- **Instructions for the task**: Tally the lines in the listing below that contain "agent" and report the tally alone.

- **Supplied material**:

┌────────

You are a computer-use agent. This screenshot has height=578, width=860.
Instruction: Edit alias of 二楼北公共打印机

└────────
┌────────

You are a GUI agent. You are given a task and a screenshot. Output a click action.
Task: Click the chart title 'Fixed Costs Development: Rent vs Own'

└────────
┌────────

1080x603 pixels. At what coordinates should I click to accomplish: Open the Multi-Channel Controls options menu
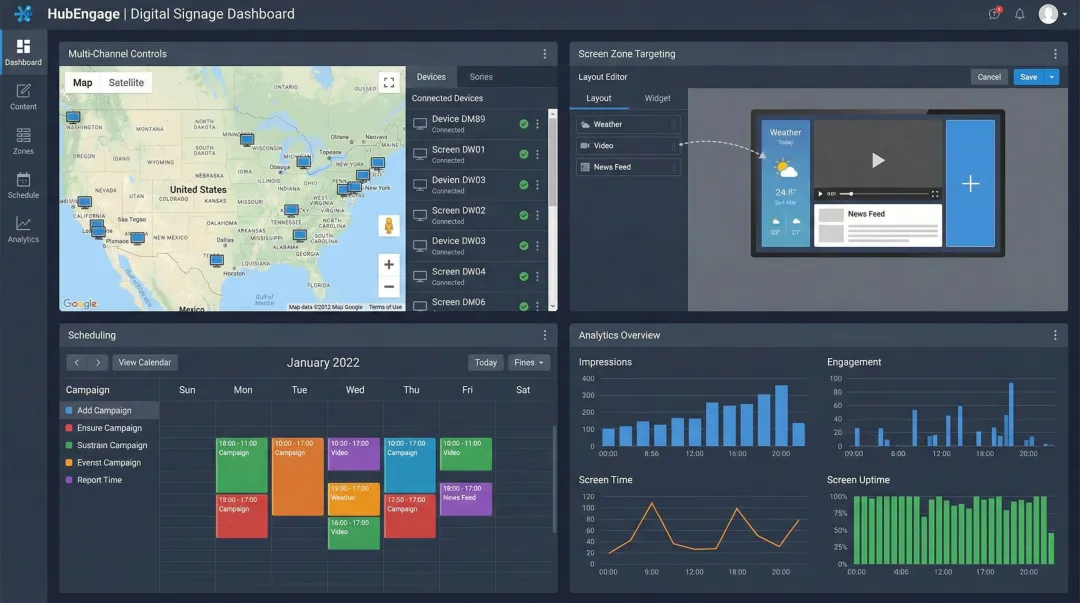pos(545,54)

└────────

- **Answer to the problem**: 2